Usually, before performing raster-to-vector conversion, I will binarize the raster.
use GDAL
/**
* TIFF Filter
*
* @param sourceTiff Source TIFF file
* @param targetTiff Target TIFF file
* @param min Minimum value
* @param max Maximum value
* @param nBand Band number
*/
public static void tiffFilter(Path sourceTiff, Path targetTiff, double min, double max, int nBand) {
if (Files.notExists(sourceTiff)) {
throw new ServiceException("File does not exist!");
}
Dataset inputDataset = gdal.Open(sourceTiff.toAbsolutePath().toString(), gdalconst.GA_ReadOnly);
if (inputDataset == null) {
throw new ServiceException("Unable to open raster file: " + gdal.GetLastErrorMsg());
}
// Get basic information about the raster data
int xSize = inputDataset.GetRasterXSize();
int ySize = inputDataset.GetRasterYSize();
// Read the raster data
float[] data = new float[xSize * ySize];
try {
Band band = inputDataset.GetRasterBand(nBand);
band.ReadRaster(0, 0, xSize, ySize, data);
// Apply filter operations, such as setting pixel values below a threshold to 0
for (int i = 0; i < data.length; i++) {
if (data[i] > max || data[i] < min) {
data[i] = 0;
continue;
}
// Set pixel values greater than the threshold to 1
data[i] = 1;
}
} catch (Exception e) {
inputDataset.delete();
throw e;
}
Dataset outputDataset = null;
try {
// Create a new raster dataset
Driver driver = gdal.GetDriverByName(inputDataset.GetDriver().getShortName());
if (driver == null) {
throw new ServiceException("Unable to get GTiff driver: " + gdal.GetLastErrorMsg());
}
outputDataset = driver.Create(targetTiff.toAbsolutePath().toString(), xSize, ySize, 1, gdalconst.GDT_Float64);
if (outputDataset == null) {
throw new ServiceException("Unable to create output raster file: " + gdal.GetLastErrorMsg());
}
// Write the filtered data
Band outputBand = outputDataset.GetRasterBand(nBand);
outputBand.WriteRaster(0, 0, xSize, ySize, data);
outputBand.SetNoDataValue(0);
// Set the georeference information and projection
outputDataset.SetGeoTransform(inputDataset.GetGeoTransform());
outputDataset.SetProjection(inputDataset.GetProjection());
} finally {
// Cleanup
inputDataset.delete();
if (Objects.nonNull(outputDataset)) {
outputDataset.delete();
}
}
if (Files.notExists(targetTiff)) {
throw new ServiceException("Raster filtering failed!");
}
}
GeoTools
In this method, I used JDK 8's parallel stream processing. Although dividing by boundaries saves memory, it is still very slow. If there are better solutions, we can discuss and exchange ideas.
/**
* Converts the grid coverage to a SimpleFeatureCollection.

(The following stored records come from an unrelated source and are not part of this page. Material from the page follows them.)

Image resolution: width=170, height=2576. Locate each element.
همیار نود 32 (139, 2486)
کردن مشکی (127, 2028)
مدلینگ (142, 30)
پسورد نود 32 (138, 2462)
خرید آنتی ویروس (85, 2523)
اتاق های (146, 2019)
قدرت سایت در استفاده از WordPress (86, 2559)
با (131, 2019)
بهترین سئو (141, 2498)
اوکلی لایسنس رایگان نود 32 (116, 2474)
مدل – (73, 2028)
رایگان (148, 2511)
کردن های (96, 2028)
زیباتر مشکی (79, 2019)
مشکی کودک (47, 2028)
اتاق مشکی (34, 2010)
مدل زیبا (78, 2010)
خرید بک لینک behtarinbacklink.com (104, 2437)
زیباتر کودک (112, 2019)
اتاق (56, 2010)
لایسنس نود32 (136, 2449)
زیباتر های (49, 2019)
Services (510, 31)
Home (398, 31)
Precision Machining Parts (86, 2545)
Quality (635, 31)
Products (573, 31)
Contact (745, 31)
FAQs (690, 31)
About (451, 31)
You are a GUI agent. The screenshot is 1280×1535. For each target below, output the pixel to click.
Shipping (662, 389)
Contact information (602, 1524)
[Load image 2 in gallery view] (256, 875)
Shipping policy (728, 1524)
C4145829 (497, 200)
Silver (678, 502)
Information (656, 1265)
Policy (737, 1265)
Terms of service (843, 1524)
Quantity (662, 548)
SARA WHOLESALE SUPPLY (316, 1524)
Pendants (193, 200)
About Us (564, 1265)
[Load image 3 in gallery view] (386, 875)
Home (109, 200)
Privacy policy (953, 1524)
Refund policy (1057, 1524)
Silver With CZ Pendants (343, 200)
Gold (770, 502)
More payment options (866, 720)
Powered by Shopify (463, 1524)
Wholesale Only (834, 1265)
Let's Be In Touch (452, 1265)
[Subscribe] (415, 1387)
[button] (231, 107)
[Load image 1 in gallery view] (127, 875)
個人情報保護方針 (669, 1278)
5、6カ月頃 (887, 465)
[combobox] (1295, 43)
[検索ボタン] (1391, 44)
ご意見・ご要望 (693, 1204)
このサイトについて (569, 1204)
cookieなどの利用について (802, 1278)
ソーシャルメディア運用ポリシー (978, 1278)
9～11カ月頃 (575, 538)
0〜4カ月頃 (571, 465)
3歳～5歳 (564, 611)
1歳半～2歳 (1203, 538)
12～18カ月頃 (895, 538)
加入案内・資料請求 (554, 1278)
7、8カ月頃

* This method divides the given grid coverage into multiple small grids, extracts the geometry for each small grid,
* and then merges these geometries into a SimpleFeatureCollection.
*
* @param gridCoverage2D The grid coverage that provides the geographic range and data to be processed.
* @param nodata The value used to fill no-data regions.
* @param handle A functional interface used for further processing of the merged geometries.
* @param row The number of rows to divide.
* @param cols The number of columns to divide.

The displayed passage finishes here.